PAGE:
I played a game in reviewing Ezra Shales’ book, The Shape of Craft (Padstow, Cornwall, UK: 2017. 256 pages). If the author was also a crafter, what discipline would he follow? Because Shales-the-critic can be fiery and hard hitting, I expected him to be revealed as a blacksmith. The image of an anvil impacting with sparks flying came to mind. I was wrong. Shales is, at heart, a weaver. To my credit this discovery came to me before learning that he is, indeed, a closet, wannabe basket-weaver.
His writing has weaving’s soft, continuous, hypnotic rhythms, simultaneously organic and structured. And it returns frequently to key starting points. The arguments move effortlessly, left to right, as he travels through this contested subject. The philosophical weave is gentle, flexible, smart and inaccessible. This a good read, rare in theory, even more so in craft, which can become leaden with sincerity and process worship.
Shales wisely avoids treating art and craft as polarities dismissing this false comparison early in the book. That debate was an ugly period in craft thinking, not quite dead yet but close. Nor does he hustle the reader into ideological cul-de-sacs, forcing them to digest overweening theories as many art writers do. The very moment he seems about to make an ironclad rule, he dances away, leaving the issue floating, malleable. Take it, leave it, move on, build your own matrix.
The weaving metaphor continues with his homage in the title to Kubler’s Shape of Time that suggests the metaphor of links and assembling chains of knowledge and understanding. Links are materials means of weaving, a warrior’s chainmail being a case in point.
The book’s energy comes from the surprising and enlightened counterpoint of debating three makers per chapter. “Archtypes: Who is a Craftsman?” is a good example and my favorite in the book. The question is answered by an unlikely trio that becomes persuasively effective and insightful: the matriarch of Native American pottery, Nampeyo of Hano; the sculpture God, Constantin Brancusi; and the tough modernist studio potter Karen Karnes. All three have long hero status for me so I am a ready audience, but his mirrored juxtapositions revealed the three in a new light.
I do have a quibble though. Nampeyo’s use of a metal basin instead of the traditional puki, a ceramic bowl fragment, makes her an inventor in Shales mind, which is fine. But he belabors this symbolism. Potters are pragmatists and the use of a tool not previously available does show free thinking but is hardly radical. Still, his point about the regal Nampeyo being inventive holds.

SUPPLIED MATERIAL:
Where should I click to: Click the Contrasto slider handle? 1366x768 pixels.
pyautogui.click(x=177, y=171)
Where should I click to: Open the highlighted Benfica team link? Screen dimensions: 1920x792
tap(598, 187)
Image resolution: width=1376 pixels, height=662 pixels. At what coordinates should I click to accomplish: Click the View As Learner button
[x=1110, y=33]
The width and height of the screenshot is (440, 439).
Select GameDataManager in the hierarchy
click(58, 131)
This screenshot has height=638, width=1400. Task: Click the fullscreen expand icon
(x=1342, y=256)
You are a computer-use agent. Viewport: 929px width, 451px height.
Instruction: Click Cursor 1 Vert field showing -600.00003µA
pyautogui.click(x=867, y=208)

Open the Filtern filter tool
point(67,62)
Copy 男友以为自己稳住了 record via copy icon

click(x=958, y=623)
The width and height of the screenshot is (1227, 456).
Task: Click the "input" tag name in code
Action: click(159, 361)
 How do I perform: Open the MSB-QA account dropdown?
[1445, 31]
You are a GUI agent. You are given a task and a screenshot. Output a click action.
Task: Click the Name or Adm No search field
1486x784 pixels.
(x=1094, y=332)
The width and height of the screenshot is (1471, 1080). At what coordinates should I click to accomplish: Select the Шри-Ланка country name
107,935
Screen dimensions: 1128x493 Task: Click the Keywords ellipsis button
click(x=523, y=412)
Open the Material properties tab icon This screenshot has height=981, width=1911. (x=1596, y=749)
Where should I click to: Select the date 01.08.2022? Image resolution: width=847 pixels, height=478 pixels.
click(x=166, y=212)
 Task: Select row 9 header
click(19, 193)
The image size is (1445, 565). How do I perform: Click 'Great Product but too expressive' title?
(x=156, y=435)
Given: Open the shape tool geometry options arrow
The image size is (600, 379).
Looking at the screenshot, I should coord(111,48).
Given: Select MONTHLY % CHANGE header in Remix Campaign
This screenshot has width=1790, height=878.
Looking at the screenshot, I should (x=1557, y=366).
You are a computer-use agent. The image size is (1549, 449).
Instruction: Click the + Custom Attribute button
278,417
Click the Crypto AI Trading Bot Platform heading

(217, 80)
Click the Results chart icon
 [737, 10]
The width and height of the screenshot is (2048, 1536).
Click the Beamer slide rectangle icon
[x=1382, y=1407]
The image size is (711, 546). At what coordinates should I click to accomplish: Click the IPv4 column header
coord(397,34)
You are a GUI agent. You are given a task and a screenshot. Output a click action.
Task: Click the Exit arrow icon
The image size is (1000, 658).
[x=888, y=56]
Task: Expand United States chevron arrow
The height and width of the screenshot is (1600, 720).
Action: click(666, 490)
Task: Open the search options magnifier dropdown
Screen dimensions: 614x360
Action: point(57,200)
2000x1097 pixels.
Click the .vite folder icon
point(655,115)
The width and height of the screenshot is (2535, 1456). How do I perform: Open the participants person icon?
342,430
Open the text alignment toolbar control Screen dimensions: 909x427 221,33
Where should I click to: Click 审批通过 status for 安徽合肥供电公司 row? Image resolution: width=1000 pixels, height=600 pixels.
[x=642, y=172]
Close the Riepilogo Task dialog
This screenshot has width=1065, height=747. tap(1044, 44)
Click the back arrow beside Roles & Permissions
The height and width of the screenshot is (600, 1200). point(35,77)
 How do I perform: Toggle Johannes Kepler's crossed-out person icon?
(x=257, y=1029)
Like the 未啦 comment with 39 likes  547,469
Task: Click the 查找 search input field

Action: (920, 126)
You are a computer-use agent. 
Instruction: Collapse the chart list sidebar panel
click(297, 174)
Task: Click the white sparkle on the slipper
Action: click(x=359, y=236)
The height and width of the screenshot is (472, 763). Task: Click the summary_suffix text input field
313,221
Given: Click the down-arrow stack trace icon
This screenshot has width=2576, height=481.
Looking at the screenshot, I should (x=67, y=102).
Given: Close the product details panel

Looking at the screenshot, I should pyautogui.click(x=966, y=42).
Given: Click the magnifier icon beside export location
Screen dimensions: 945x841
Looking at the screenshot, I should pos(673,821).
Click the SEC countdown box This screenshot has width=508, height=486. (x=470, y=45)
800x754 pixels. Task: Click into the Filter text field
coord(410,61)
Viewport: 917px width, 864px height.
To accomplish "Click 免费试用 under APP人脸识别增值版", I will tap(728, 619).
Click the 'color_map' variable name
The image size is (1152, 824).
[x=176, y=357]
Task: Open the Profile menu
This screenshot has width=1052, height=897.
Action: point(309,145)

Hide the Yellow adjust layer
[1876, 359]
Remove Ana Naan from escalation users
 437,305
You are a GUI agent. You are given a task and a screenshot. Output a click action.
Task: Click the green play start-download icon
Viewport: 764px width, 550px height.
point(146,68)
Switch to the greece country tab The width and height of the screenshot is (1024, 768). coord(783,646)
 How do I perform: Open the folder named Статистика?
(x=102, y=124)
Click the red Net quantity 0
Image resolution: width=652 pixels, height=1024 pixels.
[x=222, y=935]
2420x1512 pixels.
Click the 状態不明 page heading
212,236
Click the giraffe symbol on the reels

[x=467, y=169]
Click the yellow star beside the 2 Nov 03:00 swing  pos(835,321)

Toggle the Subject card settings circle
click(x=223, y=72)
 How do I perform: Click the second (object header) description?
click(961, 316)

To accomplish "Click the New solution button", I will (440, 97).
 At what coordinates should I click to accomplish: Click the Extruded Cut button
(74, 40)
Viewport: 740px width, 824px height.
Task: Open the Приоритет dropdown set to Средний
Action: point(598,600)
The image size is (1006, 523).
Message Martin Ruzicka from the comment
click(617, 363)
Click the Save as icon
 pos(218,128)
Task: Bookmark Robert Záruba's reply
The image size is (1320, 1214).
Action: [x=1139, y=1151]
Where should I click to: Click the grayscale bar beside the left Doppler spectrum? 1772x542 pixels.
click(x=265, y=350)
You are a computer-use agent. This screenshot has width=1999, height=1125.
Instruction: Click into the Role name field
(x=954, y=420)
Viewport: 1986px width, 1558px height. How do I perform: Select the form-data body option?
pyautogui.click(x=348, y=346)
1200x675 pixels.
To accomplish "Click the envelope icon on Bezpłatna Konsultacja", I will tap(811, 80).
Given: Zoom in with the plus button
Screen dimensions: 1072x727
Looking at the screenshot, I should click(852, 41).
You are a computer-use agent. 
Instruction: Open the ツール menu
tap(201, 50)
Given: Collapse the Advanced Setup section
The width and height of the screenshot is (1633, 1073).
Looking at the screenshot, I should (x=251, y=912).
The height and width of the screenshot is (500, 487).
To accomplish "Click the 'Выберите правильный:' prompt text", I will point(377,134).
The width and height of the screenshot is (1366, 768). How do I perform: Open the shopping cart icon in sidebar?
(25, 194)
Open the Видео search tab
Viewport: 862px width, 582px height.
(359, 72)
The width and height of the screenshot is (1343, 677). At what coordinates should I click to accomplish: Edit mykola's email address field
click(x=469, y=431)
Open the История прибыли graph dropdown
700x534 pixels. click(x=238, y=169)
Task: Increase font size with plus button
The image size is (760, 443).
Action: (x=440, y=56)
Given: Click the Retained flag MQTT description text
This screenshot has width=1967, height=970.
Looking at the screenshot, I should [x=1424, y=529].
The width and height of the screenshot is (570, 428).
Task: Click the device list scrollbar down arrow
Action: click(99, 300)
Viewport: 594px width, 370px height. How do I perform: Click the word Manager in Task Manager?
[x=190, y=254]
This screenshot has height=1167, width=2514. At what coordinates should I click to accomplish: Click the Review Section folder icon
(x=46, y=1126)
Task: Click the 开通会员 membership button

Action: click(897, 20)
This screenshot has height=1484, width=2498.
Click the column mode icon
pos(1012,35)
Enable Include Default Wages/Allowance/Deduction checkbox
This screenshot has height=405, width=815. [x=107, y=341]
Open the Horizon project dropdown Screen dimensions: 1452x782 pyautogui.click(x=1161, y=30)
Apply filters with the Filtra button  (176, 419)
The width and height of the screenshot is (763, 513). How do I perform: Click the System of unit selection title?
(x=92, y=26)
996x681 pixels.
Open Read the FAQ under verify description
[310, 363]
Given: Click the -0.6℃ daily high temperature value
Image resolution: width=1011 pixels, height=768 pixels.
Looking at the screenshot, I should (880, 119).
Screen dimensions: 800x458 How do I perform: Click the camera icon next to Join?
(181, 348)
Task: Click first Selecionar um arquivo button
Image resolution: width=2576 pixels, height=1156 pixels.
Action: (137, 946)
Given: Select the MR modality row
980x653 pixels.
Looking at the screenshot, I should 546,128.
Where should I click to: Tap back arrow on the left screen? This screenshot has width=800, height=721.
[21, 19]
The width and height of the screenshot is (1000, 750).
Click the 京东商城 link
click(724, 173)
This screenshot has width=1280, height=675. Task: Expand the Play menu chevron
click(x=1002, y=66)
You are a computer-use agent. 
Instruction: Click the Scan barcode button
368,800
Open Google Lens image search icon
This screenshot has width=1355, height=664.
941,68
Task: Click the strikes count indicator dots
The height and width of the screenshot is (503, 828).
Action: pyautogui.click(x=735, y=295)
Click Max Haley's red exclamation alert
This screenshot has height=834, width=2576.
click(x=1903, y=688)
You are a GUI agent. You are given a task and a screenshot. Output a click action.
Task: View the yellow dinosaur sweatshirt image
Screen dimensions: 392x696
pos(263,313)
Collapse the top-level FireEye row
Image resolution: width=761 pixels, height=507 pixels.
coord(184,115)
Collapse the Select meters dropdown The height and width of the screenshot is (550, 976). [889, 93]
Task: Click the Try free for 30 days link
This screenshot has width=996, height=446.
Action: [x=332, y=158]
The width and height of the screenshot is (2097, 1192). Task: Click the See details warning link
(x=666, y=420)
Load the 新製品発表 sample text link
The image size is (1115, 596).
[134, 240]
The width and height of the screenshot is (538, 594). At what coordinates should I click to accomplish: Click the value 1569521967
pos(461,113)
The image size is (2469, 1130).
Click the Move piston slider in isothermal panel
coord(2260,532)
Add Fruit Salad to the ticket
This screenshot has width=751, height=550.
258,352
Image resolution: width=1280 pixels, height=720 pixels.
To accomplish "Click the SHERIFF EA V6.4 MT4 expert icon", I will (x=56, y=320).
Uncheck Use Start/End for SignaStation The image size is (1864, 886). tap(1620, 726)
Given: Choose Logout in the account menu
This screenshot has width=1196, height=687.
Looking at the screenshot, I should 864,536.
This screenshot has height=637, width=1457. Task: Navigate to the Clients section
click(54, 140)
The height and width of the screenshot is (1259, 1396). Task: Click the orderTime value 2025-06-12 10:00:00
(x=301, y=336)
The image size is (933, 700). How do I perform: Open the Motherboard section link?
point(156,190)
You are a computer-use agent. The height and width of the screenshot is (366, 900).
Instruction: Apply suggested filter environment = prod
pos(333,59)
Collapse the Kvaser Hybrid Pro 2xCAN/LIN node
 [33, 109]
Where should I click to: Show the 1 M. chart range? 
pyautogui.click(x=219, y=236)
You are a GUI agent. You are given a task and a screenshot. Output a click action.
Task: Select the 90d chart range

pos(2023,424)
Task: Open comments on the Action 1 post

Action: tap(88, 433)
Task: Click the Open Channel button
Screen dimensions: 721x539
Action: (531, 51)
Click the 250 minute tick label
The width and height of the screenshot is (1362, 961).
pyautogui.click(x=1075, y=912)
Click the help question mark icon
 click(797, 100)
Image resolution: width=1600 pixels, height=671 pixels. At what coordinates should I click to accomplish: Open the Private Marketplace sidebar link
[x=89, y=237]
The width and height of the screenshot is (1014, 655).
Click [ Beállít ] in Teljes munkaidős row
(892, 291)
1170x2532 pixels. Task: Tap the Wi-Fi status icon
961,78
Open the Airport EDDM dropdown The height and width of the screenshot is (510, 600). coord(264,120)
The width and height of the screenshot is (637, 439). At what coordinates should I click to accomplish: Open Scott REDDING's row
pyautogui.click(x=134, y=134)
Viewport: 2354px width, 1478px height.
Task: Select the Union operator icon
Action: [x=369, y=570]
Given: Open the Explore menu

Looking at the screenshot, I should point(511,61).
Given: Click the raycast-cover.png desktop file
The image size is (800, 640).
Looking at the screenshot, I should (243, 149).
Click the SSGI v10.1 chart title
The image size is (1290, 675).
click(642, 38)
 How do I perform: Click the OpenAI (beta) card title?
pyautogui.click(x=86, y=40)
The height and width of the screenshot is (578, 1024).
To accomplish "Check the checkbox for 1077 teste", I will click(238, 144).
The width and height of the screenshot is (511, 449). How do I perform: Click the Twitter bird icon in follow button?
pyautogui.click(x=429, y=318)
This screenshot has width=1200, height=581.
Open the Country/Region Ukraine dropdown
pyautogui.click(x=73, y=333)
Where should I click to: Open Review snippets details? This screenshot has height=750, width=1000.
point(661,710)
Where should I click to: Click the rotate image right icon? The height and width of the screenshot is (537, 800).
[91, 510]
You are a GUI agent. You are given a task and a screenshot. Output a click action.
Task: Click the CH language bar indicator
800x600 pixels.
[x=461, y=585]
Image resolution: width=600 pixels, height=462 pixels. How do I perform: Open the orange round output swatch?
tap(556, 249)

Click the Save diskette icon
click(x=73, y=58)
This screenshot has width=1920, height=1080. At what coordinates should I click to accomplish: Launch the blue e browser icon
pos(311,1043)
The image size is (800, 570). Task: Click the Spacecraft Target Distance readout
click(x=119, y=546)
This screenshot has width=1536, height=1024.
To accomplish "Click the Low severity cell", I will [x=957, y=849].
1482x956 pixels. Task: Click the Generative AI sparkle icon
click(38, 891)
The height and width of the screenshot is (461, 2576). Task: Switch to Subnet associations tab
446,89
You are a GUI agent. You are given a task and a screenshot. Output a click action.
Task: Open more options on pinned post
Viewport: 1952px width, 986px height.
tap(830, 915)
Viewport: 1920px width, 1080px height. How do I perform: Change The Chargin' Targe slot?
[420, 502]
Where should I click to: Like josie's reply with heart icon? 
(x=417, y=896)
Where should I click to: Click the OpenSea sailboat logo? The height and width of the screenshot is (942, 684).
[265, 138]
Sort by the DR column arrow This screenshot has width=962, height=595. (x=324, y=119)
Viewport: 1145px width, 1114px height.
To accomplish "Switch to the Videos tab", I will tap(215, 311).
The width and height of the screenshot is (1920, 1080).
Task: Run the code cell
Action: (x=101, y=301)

STATED TASK 1: In the review of The Shape of Craft, change "blacksmith" to "glassblower" and give the stretch from "I played a game" through "closet, wannabe basket-weaver.".
STATED TASK 2: Recast the stretch of entries from the line that contains "Open the Filtern filter tool" through the line that contains "(x=156, y=435)" as a JSON list of strings, one string per line, with blank lines left out.

EXERCISE RESULT 1:
I played a game in reviewing Ezra Shales’ book, The Shape of Craft (Padstow, Cornwall, UK: 2017. 256 pages). If the author was also a crafter, what discipline would he follow? Because Shales-the-critic can be fiery and hard hitting, I expected him to be revealed as a glassblower. The image of an anvil impacting with sparks flying came to mind. I was wrong. Shales is, at heart, a weaver. To my credit this discovery came to me before learning that he is, indeed, a closet, wannabe basket-weaver.

EXERCISE RESULT 2:
[
  "Open the Filtern filter tool",
  "point(67,62)",
  "Copy 男友以为自己稳住了 record via copy icon",
  "click(x=958, y=623)",
  "The width and height of the screenshot is (1227, 456).",
  "Task: Click the \"input\" tag name in code",
  "Action: click(159, 361)",
  " How do I perform: Open the MSB-QA account dropdown?",
  "[1445, 31]",
  "You are a GUI agent. You are given a task and a screenshot. Output a click action.",
  "Task: Click the Name or Adm No search field",
  "1486x784 pixels.",
  "(x=1094, y=332)",
  "The width and height of the screenshot is (1471, 1080). At what coordinates should I click to accomplish: Select the Шри-Ланка country name",
  "107,935",
  "Screen dimensions: 1128x493 Task: Click the Keywords ellipsis button",
  "click(x=523, y=412)",
  "Open the Material properties tab icon This screenshot has height=981, width=1911. (x=1596, y=749)",
  "Where should I click to: Select the date 01.08.2022? Image resolution: width=847 pixels, height=478 pixels.",
  "click(x=166, y=212)",
  " Task: Select row 9 header",
  "click(19, 193)",
  "The image size is (1445, 565). How do I perform: Click 'Great Product but too expressive' title?",
  "(x=156, y=435)"
]